| Exercise aim |
Starting at the line that contains "Collapse the UpsideDown event group", write out every line through the last one in the records below, word for word. Leave out any pictures.

| Provided records |
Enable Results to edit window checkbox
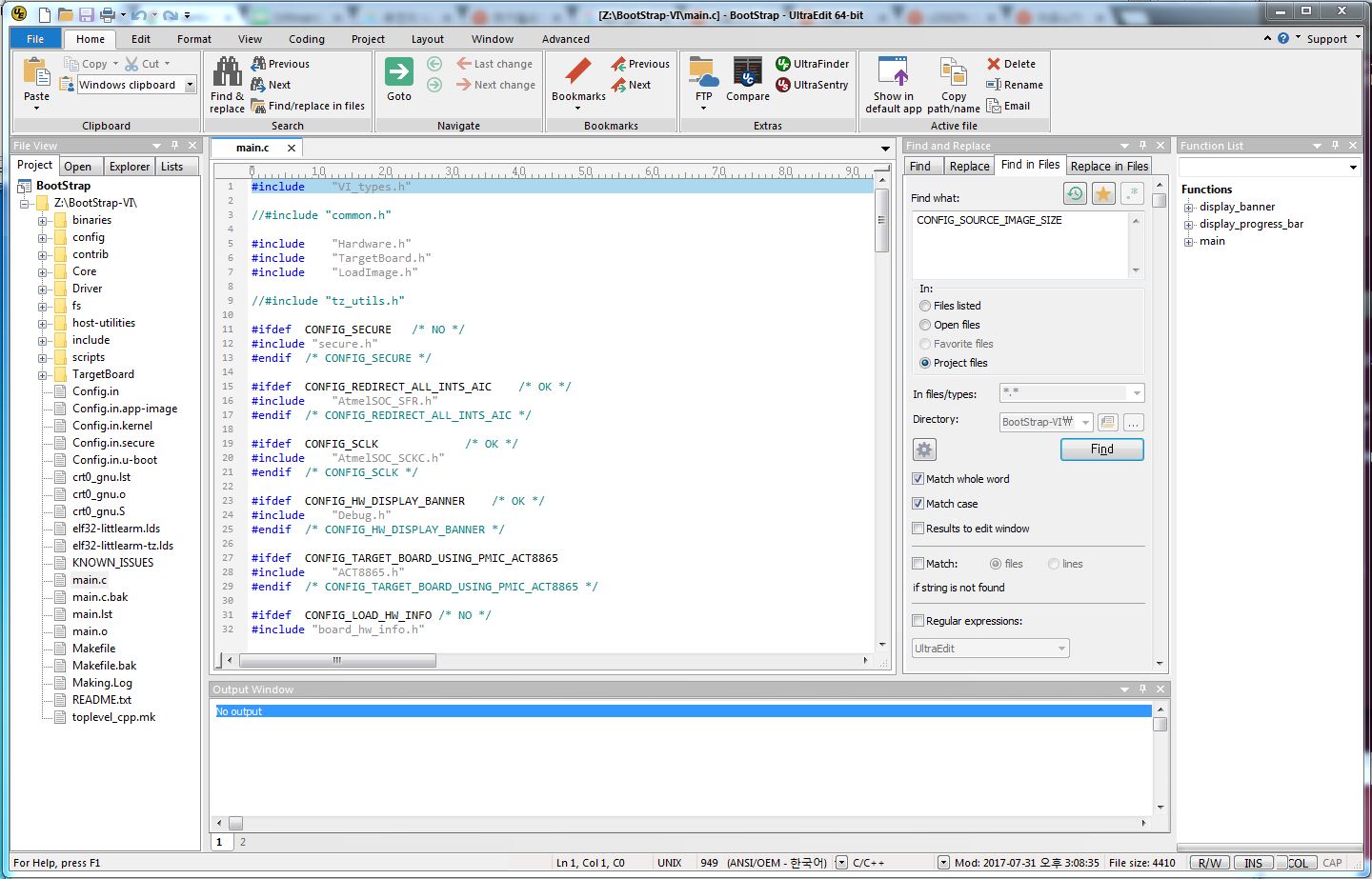pyautogui.click(x=918, y=529)
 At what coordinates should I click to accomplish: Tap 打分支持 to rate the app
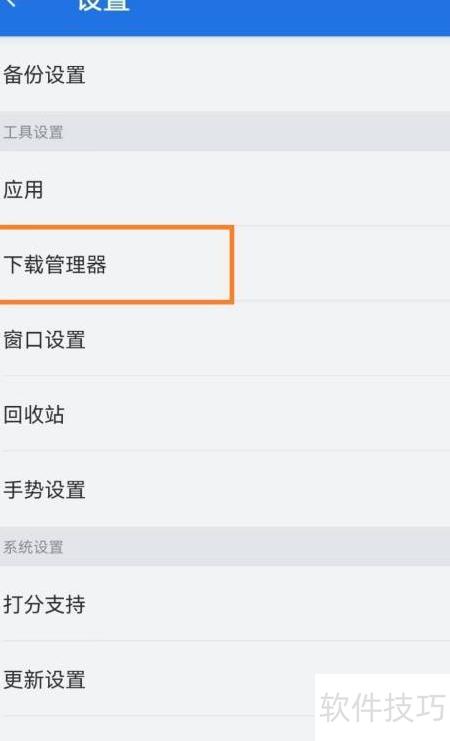(225, 604)
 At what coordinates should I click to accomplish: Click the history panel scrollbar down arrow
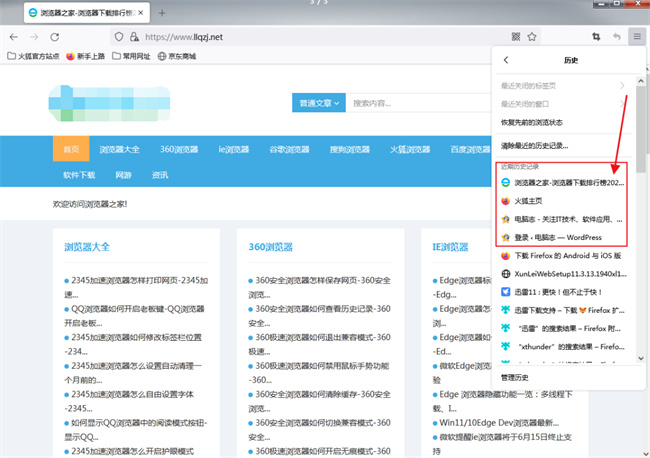click(x=641, y=358)
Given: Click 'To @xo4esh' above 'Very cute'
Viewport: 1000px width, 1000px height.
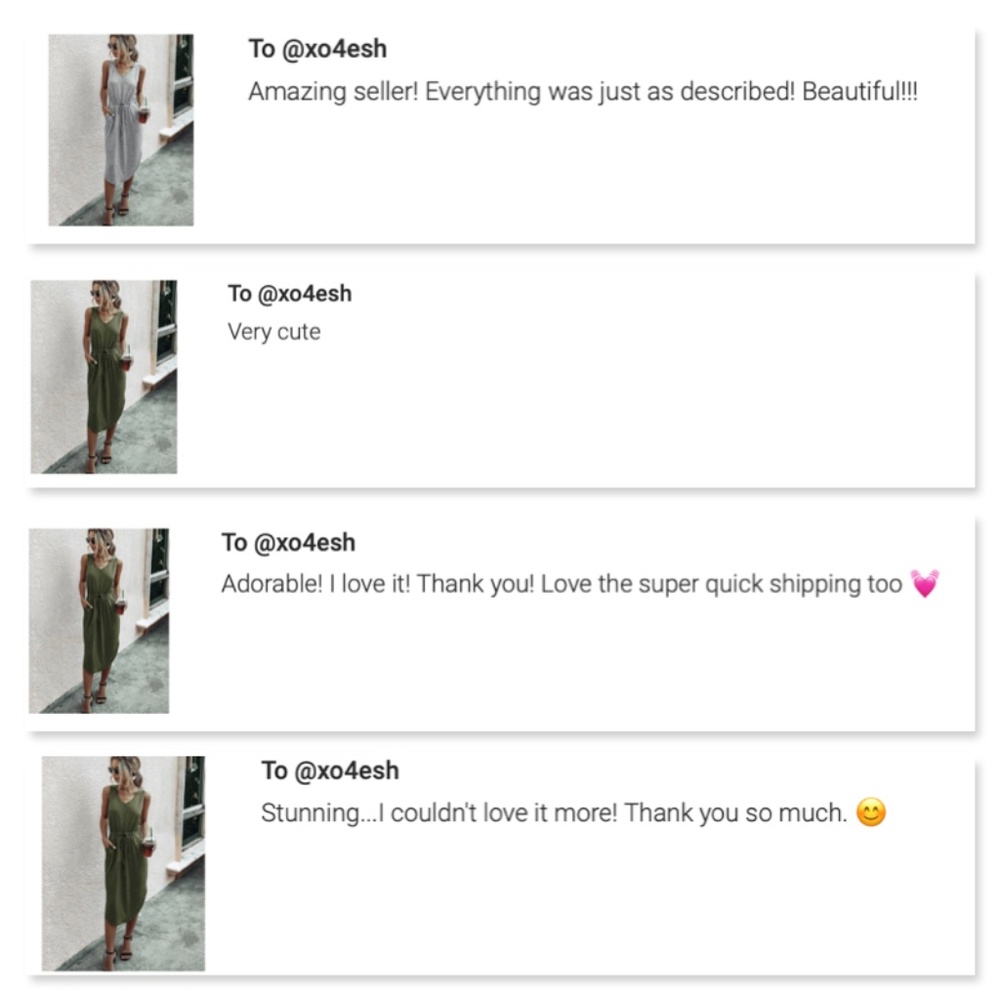Looking at the screenshot, I should click(x=289, y=294).
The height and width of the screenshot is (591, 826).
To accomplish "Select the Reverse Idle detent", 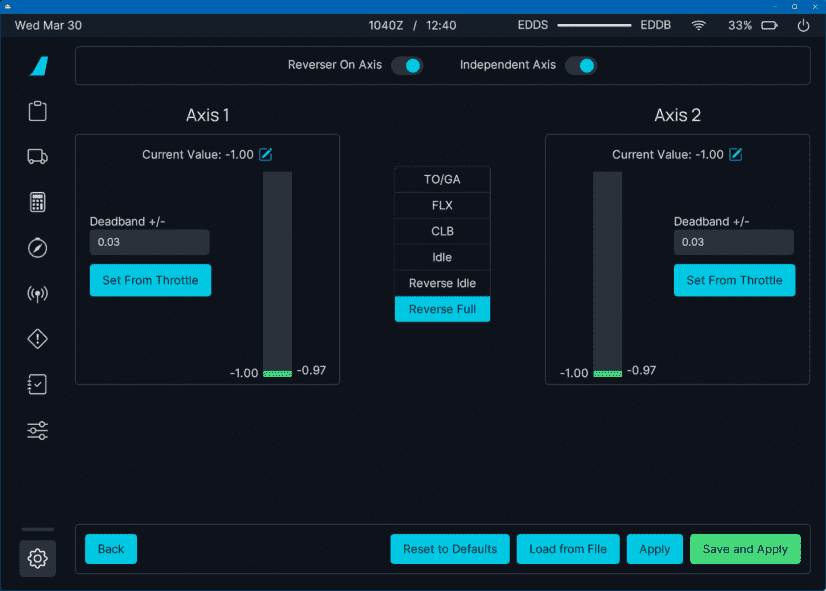I will [442, 284].
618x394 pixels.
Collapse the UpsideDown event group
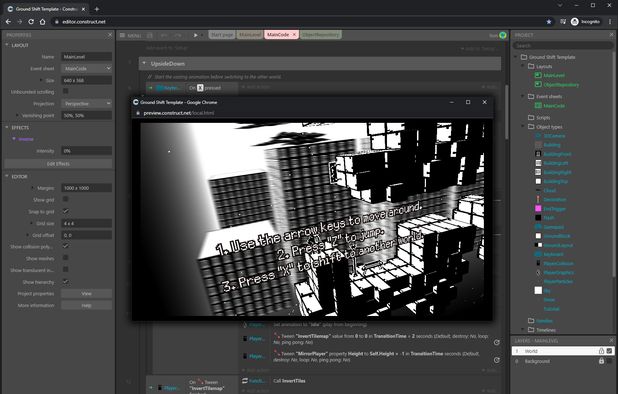[x=144, y=63]
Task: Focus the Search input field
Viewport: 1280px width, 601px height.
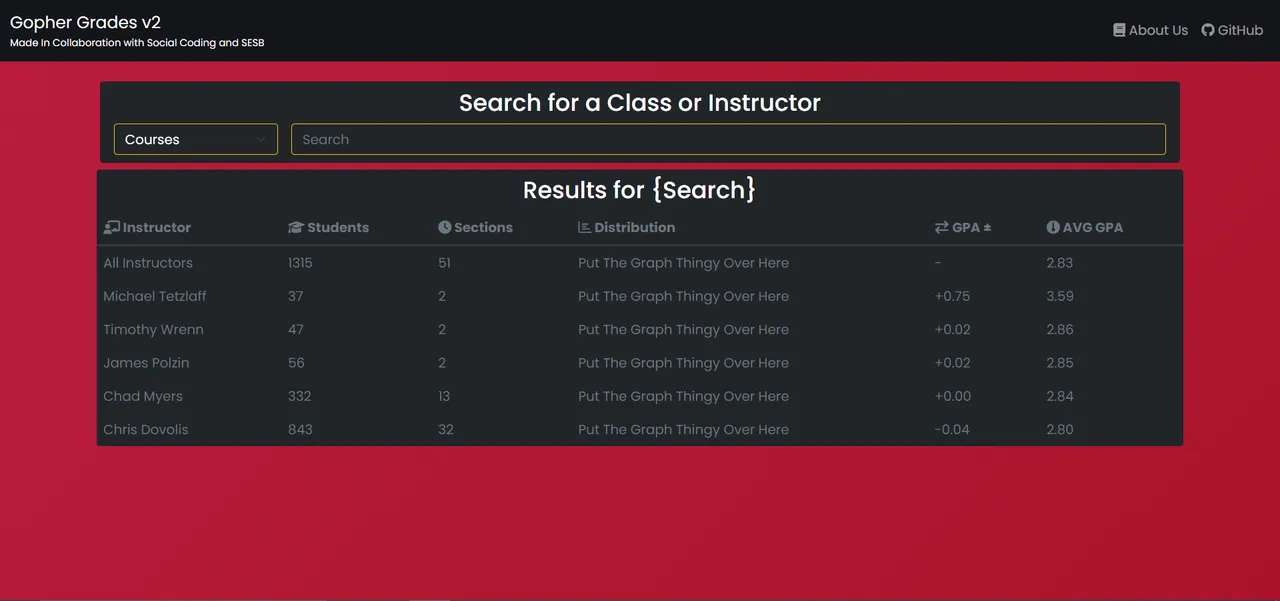Action: pos(728,139)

| Output of the exercise |
Collapse the UpsideDown event group
[x=144, y=63]
Task: Focus the Search input field
Viewport: 1280px width, 601px height.
Action: pos(728,139)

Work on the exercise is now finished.